Requirement: The answer should reproduce the listing below character for character.

Extracted information:
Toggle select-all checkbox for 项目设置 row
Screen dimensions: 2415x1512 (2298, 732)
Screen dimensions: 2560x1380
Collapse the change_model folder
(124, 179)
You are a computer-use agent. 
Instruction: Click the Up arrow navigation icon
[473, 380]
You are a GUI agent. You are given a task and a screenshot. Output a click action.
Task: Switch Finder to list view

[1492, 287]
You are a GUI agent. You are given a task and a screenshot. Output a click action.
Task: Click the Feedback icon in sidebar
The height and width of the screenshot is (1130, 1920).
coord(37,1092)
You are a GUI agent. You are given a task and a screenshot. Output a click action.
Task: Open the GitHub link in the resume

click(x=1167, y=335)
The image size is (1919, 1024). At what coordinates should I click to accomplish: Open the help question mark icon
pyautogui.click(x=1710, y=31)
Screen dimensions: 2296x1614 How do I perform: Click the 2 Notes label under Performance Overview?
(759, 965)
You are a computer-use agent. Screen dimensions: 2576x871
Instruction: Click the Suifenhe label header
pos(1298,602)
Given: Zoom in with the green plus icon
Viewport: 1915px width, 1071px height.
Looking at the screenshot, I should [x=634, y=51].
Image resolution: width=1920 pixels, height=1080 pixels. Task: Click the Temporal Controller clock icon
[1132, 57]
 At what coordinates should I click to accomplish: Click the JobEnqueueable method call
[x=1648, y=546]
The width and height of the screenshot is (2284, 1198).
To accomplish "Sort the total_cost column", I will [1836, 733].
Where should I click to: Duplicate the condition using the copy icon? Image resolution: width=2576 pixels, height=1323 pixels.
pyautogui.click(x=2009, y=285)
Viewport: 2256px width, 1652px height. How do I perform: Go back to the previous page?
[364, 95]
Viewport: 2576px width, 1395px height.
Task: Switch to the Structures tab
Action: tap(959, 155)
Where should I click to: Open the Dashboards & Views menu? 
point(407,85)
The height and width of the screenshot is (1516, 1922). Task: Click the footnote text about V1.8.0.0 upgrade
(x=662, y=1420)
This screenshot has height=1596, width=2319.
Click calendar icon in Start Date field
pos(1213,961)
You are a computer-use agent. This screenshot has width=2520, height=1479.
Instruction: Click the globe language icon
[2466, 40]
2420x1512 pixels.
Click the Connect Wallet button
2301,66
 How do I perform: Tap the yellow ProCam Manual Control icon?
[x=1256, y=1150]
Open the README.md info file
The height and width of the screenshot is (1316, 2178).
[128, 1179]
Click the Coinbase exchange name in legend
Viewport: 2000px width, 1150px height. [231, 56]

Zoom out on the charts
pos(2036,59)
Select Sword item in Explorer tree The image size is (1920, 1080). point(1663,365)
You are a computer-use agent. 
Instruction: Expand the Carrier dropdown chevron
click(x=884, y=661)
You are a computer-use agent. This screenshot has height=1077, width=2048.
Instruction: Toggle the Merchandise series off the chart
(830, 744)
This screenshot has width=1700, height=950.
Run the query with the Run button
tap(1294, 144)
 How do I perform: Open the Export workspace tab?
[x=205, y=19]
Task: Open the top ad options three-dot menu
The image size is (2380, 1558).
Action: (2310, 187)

Solution for this problem:
Toggle select-all checkbox for 项目设置 row
Screen dimensions: 2415x1512 (2298, 732)
Screen dimensions: 2560x1380
Collapse the change_model folder
(124, 179)
You are a computer-use agent. 
Instruction: Click the Up arrow navigation icon
[473, 380]
You are a GUI agent. You are given a task and a screenshot. Output a click action.
Task: Switch Finder to list view

[1492, 287]
You are a GUI agent. You are given a task and a screenshot. Output a click action.
Task: Click the Feedback icon in sidebar
The height and width of the screenshot is (1130, 1920).
coord(37,1092)
You are a GUI agent. You are given a task and a screenshot. Output a click action.
Task: Open the GitHub link in the resume

click(x=1167, y=335)
The image size is (1919, 1024). At what coordinates should I click to accomplish: Open the help question mark icon
pyautogui.click(x=1710, y=31)
Screen dimensions: 2296x1614 How do I perform: Click the 2 Notes label under Performance Overview?
(759, 965)
You are a computer-use agent. Screen dimensions: 2576x871
Instruction: Click the Suifenhe label header
pos(1298,602)
Given: Zoom in with the green plus icon
Viewport: 1915px width, 1071px height.
Looking at the screenshot, I should [x=634, y=51].
Image resolution: width=1920 pixels, height=1080 pixels. Task: Click the Temporal Controller clock icon
[1132, 57]
 At what coordinates should I click to accomplish: Click the JobEnqueueable method call
[x=1648, y=546]
The width and height of the screenshot is (2284, 1198).
To accomplish "Sort the total_cost column", I will [1836, 733].
Where should I click to: Duplicate the condition using the copy icon? Image resolution: width=2576 pixels, height=1323 pixels.
pyautogui.click(x=2009, y=285)
Viewport: 2256px width, 1652px height. How do I perform: Go back to the previous page?
[364, 95]
Viewport: 2576px width, 1395px height.
Task: Switch to the Structures tab
Action: tap(959, 155)
Where should I click to: Open the Dashboards & Views menu? 
point(407,85)
The height and width of the screenshot is (1516, 1922). Task: Click the footnote text about V1.8.0.0 upgrade
(x=662, y=1420)
This screenshot has height=1596, width=2319.
Click calendar icon in Start Date field
pos(1213,961)
You are a computer-use agent. This screenshot has width=2520, height=1479.
Instruction: Click the globe language icon
[2466, 40]
2420x1512 pixels.
Click the Connect Wallet button
2301,66
 How do I perform: Tap the yellow ProCam Manual Control icon?
[x=1256, y=1150]
Open the README.md info file
The height and width of the screenshot is (1316, 2178).
[128, 1179]
Click the Coinbase exchange name in legend
Viewport: 2000px width, 1150px height. [231, 56]

Zoom out on the charts
pos(2036,59)
Select Sword item in Explorer tree The image size is (1920, 1080). point(1663,365)
You are a computer-use agent. 
Instruction: Expand the Carrier dropdown chevron
click(x=884, y=661)
You are a computer-use agent. This screenshot has height=1077, width=2048.
Instruction: Toggle the Merchandise series off the chart
(830, 744)
This screenshot has width=1700, height=950.
Run the query with the Run button
tap(1294, 144)
 How do I perform: Open the Export workspace tab?
[x=205, y=19]
Task: Open the top ad options three-dot menu
The image size is (2380, 1558).
Action: (2310, 187)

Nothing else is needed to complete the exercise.